§ **GIVEN PROBLEM A**
Retype the passage of the discussion on programming language design starting with "Even mathematical notation" and going on through "any, named functions.".

§ **TEXT EXTRACT**
Actually, that is a very good question and probably caused by the general immaturity of software engineering. Languages are not created in a planned, thought-through manner. Instead they are designed by human beings.

But what if they were, in fact, planned?

Let us quickly come up with some obviously orthogonal properties of a PL: evaluation strategy (by value, by name, by need) memory safety (manual, automatic), type system (none, nominal, structural), and implementation choice (compiled, interpreted). That alone gives us 3x2x3x2=36 possible languages and there are a) many more orthogonal choices to be made and b) several subchoices (e.g., which garbage collector, or which kind of polymorphism in the type system, what kind of macros, etc.) - also some of these choics are not truly orthogonal to complicate matters even more (interpreted languages tend to be untyped for some reason, for instance).

All in all, it seems there should be hundreds if not thousands of languages even if we would design them like we design wrenches or screwdrivers.


> Actually, that is a very good question and probably caused by the general immaturity of software engineering. Languages are not created in a planned, thought-through manner. Instead they are designed by human beings.

> But what if they were, in fact, planned?

[snip good post]

There's also the Le Corbusier Problem: A language has to be livable in order to be used, and everyone's conception of livability is different, but few people desire to live in what could be defined as the logical minimum required.

Even mathematical notation is inconsistent and luxuriant sometimes; for example, we have sine, cosine, tangent, and so on, when we all know that complex exponentiation would suffice. That's a multitude of functions which are all non-orthogonal variations on a theme! What wastage! What profligacy! A truly austere system would have very few, if any, named functions.

But, of course, humans can't live like that, and few desire to try.


> the Le Corbusier Problem: A language has to be livable in order to be used

Very good phrase, thank you. It sometimes feels like functional programming is the High Modernism of today, with the same issues.

I've also tried to coin the "left handed scissors" analogy: not all developers are identical Promethean beings of pure intellect, they have different adaptation needs. The left-handed scissors are more convenient for left-handed people and less for right-handed people. Which ruins attempts to put all languages in a strict total ordering from "best" to "worst".


> It sometimes feels like functional programming is the High Modernism of today, with the same issues.

I find it rather natural, myself; maybe that's because I spend so much time making pipelines in the shell. As I said, different languages fit into different minds.


>Languages are not created in a planned, thought-through manner

Well, some are. Namely, Algol, Scheme, Smalltalk, Java, C#, and famously Ada (And I've missed some, like Oberon, etc).

Those were planned, and thought-through quite well. And their later updates were also planned and thought out quite thorougly.

Other languages were more idiosyncratically designed by some (often single) person, and accrued features haphazardly over time.


Just want to add Haskell, that was planned and thought-through for a very long time, and the purpose of it being planned was especially to slow down the proliferation of too many (research) programming languages, by providing a base/platform language that will be used for future research:

https://www.microsoft.com/en-us/research/wp-content/uploads/...


> Other languages were more idiosyncratically designed by some (often single) person, and accrued features haphazardly over time.

Some of those are quite successful. Top examples, and very fitting of your description are javascript and php. Interestingly, both of those made nearly the same (in my opinion wrong) descission about comparison operators and "type juggling" (php parlance).

§ **GIVEN PROBLEM B**
Starting with the first line of the records and going on through the line with "point(922,299)", write those lines out again, requests included, multiplying every coordinate in the answers by 2.5 and rounding to whole numbers, with halves rounded up. Reproduce only those lines.

§ **MATERIAL FOR THE TASK**
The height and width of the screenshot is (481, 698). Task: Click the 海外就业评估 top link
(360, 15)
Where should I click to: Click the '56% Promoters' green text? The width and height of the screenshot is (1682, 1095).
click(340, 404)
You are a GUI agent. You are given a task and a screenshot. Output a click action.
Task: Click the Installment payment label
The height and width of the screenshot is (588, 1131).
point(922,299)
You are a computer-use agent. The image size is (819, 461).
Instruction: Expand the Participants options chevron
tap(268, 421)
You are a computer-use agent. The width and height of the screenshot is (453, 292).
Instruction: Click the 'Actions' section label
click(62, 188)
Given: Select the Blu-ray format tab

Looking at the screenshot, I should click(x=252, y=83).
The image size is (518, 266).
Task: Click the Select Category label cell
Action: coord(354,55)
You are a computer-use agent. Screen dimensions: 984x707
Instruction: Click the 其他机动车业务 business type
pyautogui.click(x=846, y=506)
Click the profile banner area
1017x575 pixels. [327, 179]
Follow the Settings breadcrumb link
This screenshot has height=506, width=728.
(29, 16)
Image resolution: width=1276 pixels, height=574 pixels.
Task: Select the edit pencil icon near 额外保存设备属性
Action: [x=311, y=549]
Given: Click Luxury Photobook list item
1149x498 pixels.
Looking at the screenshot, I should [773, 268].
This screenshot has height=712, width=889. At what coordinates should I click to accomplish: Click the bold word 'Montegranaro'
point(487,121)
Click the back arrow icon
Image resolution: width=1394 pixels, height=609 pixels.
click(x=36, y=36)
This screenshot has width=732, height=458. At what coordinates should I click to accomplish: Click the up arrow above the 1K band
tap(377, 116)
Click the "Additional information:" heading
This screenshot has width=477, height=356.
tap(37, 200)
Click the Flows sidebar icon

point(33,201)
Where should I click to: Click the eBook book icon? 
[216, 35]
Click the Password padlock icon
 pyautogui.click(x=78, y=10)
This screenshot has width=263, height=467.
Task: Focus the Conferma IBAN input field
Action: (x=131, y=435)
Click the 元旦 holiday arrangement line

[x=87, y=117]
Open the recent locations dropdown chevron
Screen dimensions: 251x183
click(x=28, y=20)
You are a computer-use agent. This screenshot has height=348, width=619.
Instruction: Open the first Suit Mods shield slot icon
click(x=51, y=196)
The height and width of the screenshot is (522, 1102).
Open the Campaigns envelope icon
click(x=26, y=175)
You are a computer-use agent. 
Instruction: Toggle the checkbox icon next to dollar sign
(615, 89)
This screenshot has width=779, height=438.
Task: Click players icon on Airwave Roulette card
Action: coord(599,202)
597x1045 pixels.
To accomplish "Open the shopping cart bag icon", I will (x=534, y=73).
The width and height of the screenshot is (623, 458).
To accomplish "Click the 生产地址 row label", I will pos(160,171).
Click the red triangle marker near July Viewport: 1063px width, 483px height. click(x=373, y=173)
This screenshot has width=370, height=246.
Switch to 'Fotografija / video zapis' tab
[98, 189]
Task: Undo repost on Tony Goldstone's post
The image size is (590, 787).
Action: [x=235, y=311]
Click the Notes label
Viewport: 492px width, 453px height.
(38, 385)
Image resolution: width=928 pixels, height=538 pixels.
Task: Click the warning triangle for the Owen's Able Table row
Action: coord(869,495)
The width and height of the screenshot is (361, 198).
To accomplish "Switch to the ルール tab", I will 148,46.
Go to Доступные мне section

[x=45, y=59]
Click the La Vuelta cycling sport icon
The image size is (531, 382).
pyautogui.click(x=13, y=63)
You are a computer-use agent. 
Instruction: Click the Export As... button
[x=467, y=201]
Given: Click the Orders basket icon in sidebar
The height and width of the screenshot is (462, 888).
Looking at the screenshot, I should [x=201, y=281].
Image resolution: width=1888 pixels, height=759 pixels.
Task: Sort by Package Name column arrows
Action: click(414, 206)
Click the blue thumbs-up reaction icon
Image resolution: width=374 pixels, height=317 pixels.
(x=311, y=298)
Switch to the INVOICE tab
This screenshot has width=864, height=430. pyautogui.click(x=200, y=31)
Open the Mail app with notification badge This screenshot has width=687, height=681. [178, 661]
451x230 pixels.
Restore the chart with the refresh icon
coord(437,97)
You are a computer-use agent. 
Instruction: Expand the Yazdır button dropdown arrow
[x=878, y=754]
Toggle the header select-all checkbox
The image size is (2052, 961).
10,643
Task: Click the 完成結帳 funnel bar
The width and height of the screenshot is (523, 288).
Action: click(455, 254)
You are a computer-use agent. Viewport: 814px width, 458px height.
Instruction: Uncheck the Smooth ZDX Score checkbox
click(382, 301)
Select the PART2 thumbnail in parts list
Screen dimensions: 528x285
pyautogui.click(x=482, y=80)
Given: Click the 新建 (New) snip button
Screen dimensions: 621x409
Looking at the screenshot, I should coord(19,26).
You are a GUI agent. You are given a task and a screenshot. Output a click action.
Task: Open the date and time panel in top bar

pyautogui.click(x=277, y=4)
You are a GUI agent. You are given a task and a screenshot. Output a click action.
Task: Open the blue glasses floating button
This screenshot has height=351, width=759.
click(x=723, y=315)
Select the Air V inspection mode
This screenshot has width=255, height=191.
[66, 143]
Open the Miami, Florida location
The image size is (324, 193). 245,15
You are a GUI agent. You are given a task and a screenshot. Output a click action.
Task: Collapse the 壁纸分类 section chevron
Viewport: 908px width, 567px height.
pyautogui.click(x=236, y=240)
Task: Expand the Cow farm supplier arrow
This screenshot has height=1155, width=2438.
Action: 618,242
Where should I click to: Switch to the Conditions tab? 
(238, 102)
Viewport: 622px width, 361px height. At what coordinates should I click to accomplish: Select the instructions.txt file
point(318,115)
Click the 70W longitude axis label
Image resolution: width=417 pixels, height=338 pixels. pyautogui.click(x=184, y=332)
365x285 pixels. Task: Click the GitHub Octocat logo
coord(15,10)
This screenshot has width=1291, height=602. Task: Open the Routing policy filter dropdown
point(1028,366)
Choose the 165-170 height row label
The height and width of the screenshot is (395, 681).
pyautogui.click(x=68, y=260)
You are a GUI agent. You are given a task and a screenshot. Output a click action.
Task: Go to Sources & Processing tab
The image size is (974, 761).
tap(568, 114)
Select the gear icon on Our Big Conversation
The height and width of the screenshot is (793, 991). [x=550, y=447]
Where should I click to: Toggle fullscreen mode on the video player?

§ **FINAL ANSWER A**
Even mathematical notation is inconsistent and luxuriant sometimes; for example, we have sine, cosine, tangent, and so on, when we all know that complex exponentiation would suffice. That's a multitude of functions which are all non-orthogonal variations on a theme! What wastage! What profligacy! A truly austere system would have very few, if any, named functions.

§ **FINAL ANSWER B**
The height and width of the screenshot is (481, 698). Task: Click the 海外就业评估 top link
(900, 38)
Where should I click to: Click the '56% Promoters' green text? The width and height of the screenshot is (1682, 1095).
click(850, 1010)
You are a GUI agent. You are given a task and a screenshot. Output a click action.
Task: Click the Installment payment label
The height and width of the screenshot is (588, 1131).
point(2305,748)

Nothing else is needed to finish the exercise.